Cerebrospinal Fluid cfDNA Sequencing for Classification of Central Nervous System Glioma

Abstract

Purpose: Primary central nervous system (CNS) gliomas can be classified by characteristic genetic alterations. In addition to solid tissue obtained via surgery or biopsy, cell-free DNA (cfDNA) from cerebrospinal fluid (CSF) is an alternative source of material for genomic analyses.

Experimental design: We performed targeted next-generation sequencing of CSF cfDNA in a representative cohort of 85 patients presenting at two neurooncological centers with suspicion of primary or recurrent glioma. Copy-number variation (CNV) profiles, single-nucleotide variants (SNV), and small insertions/deletions (indel) were combined into a molecular-guided tumor classification. Comparison with the solid tumor was performed for 38 cases with matching solid tissue available.

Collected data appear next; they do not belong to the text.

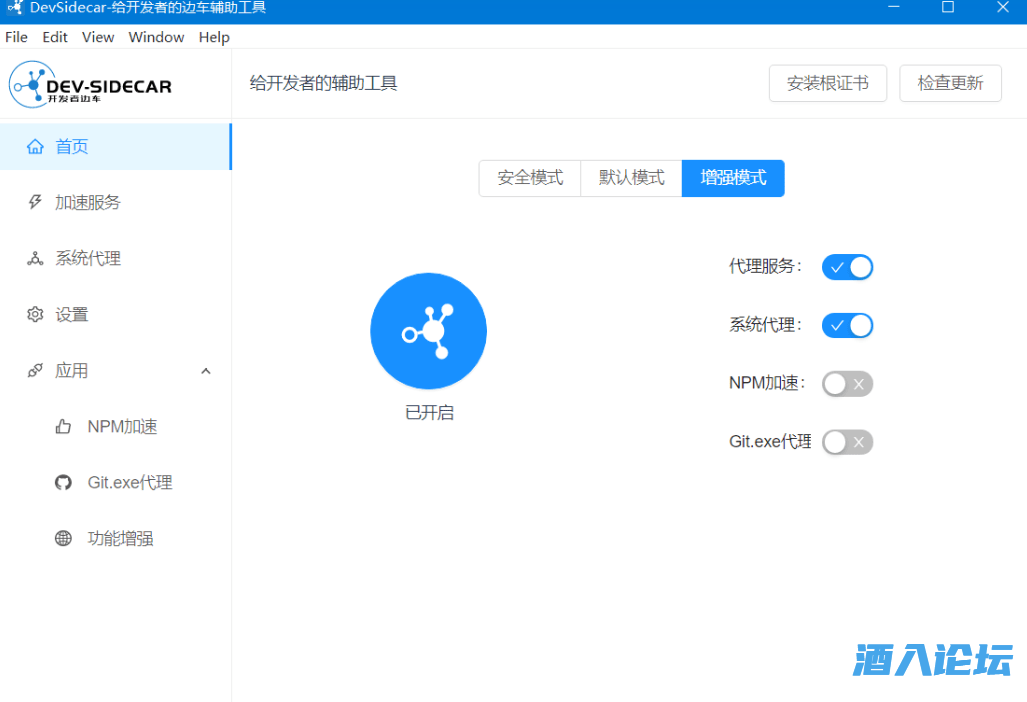1027x702 pixels.
Task: Open the File menu
Action: click(16, 37)
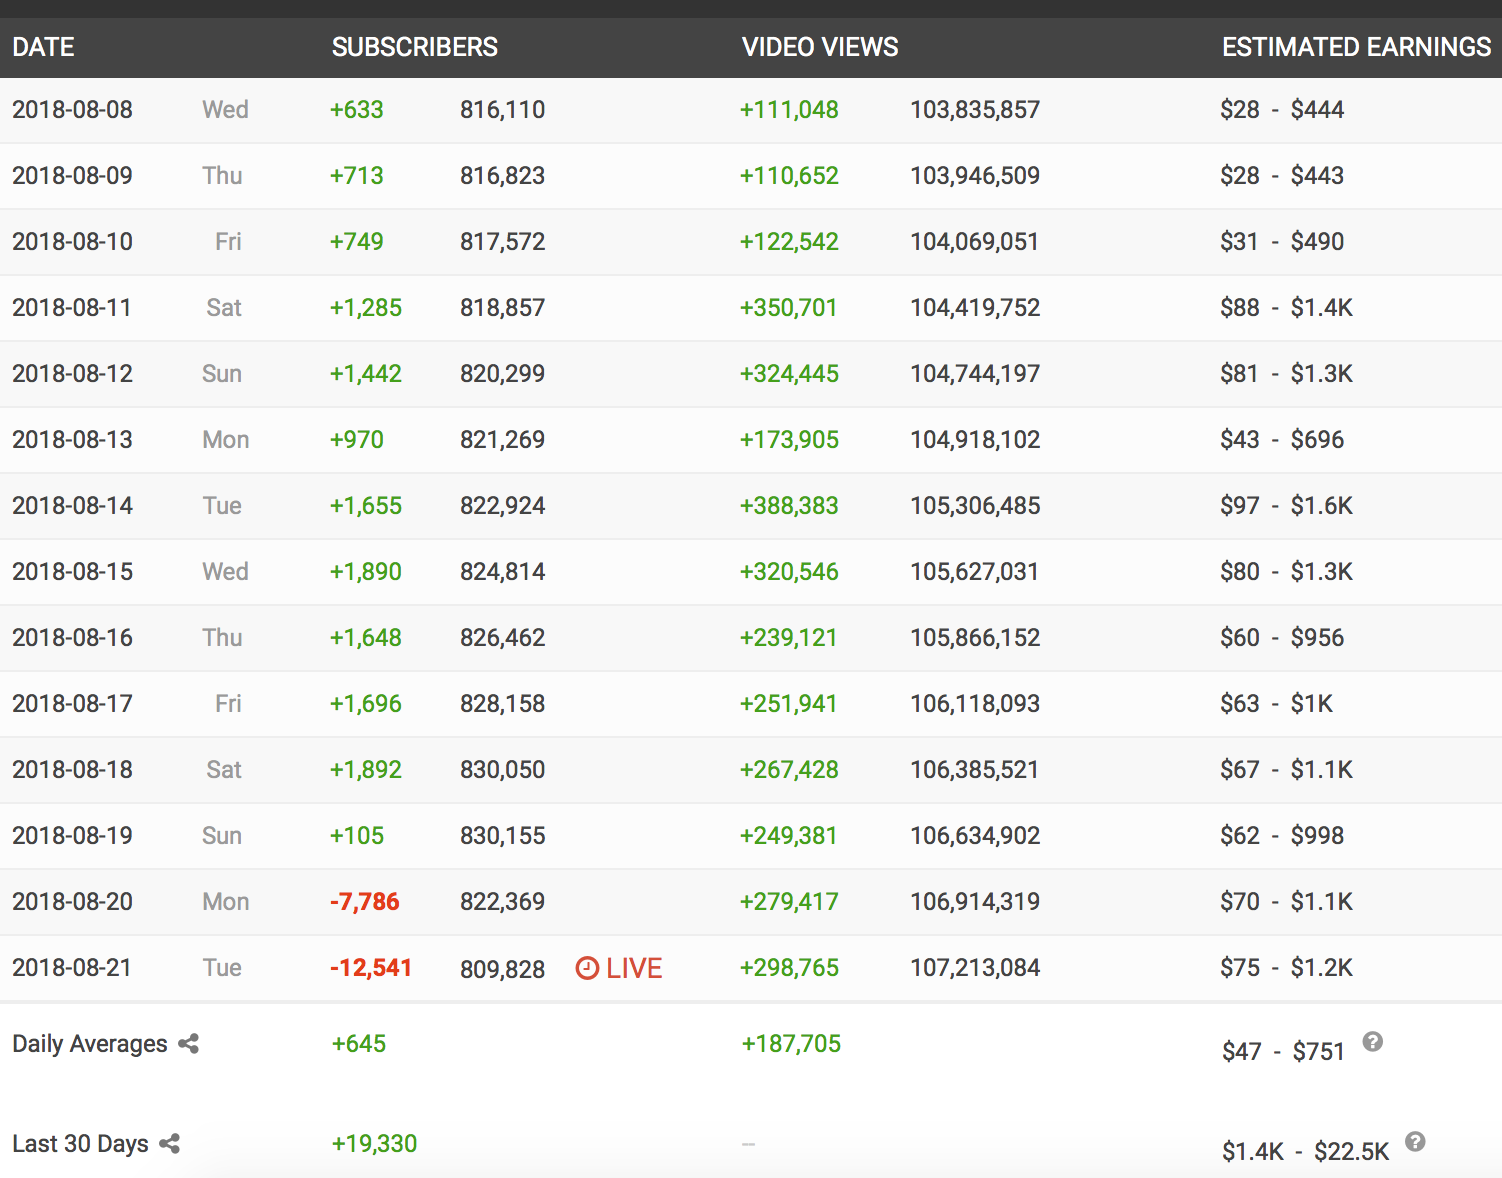Viewport: 1502px width, 1178px height.
Task: Click the +19,330 last 30 days subscribers
Action: (x=374, y=1144)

Results: Cases were stratified into four groups: glioblastoma (n = 32), other glioma (n = 19), nonmalignant (n = 17), and nondiagnostic (n = 17). We introduced a molecular-guided tumor classification, which enabled identification of tumor entities and/or cancer-specific alterations in 75.0% (n = 24) of glioblastoma and 52.6% (n = 10) of other glioma cases. The overlap between CSF and matching solid tissue was highest for CNVs (26%-48%) and SNVs at predefined gene loci (44%), followed by SNVs/indels identified via uninformed variant calling (8%-14%). A molecular-guided tumor classification was possible for 23.5% (n = 4) of nondiagnostic cases.

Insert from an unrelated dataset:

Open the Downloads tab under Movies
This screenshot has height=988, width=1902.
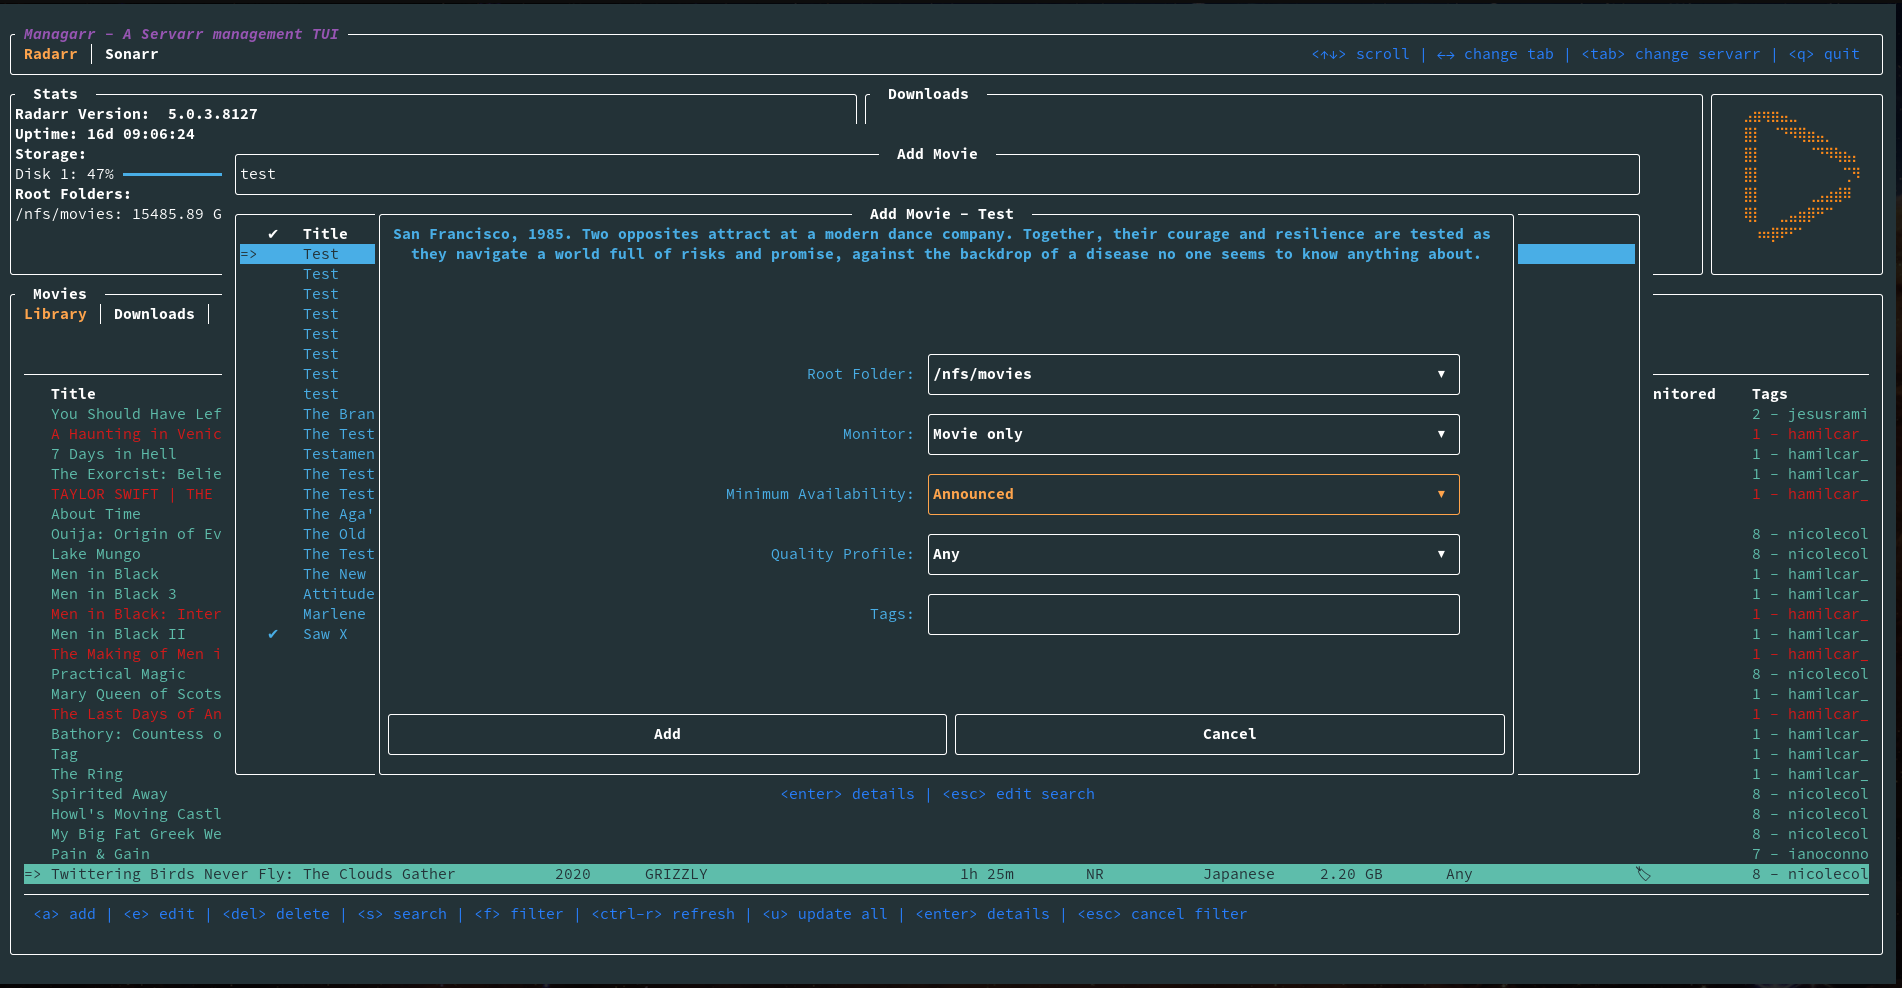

Conclusions: We developed a targeted sequencing workflow for CSF cfDNA as well as a strategy for interpretation and reporting of sequencing results based on a molecular-guided tumor classification in glioma. See related commentary by Abdullah, p. 2860.

Figure 1.

cfDNA sequencing procedure and molecular-guided tumor classification. A, Key steps of the wet lab procedure and sequencing data analysis. CNVs, SNVs at predefined gene loci (special positions), and uninformed variant calling were combined to obtain a molecular-guided tumor classification. B, Combinations of genetic alterations sufficient for the respective classification categories. C, CNVs, special positions, and variants identified via uninformed calling for representative examples of class A (top), class B (middle), and ctDNA negative (bottom) cases.

Figure 2.

Classification of glioblastoma, other glioma, and nonmalignant cohorts. A, Proportion of class A, B, or ctDNA negative cases in the glioblastoma, other glioma, and nonmalignant cohorts. B, Oncoprint of all identified genetic alterations. Variants were either identified via manual review of CNV profiles, SNVs at predefined loci (special positions), or uninformed variant calling. In some cases, SNVs at predefined loci were also identified via uninformed variant calling. Samples are grouped by molecular-guided classification within each cohort. P, primary tumor; R, recurrent tumor.

Figure 3.

Comparison between CSF and matching solid tumor. A, For cases where matching solid tissue was available, the overlap between CSF and solid tissue calls was analyzed separately for CNVs, SNVs at predefined gene loci (special positions), and SNVs/indels identified via uninformed variant calling. B and C, Oncoprints of identified variants that were either shared between CSF and matching solid or private to one or the other. P, primary tumor; R, recurrent tumor. B, Glioblastoma cohort. C, Other glioma cohort.

Figure 4.

Nondiagnostic cases. A, Molecular-guided tumor classification for all samples in the nondiagnostic cohort. B, Oncoprint of identified CNVs, SNVs at predefined loci (special positions), and SNVs/indels identified via uninformed variant calling. P, Primary tumor; R, recurrent tumor. C and D, Representative MRI and VAF for two cases where integrated clinical diagnosis was made based on CSF cfDNA sequencing results and MRI findings. C, Case SUSP_10: H3 K28M-mutated DMG. D, Case SUSP_11: IDH-mutant glioma.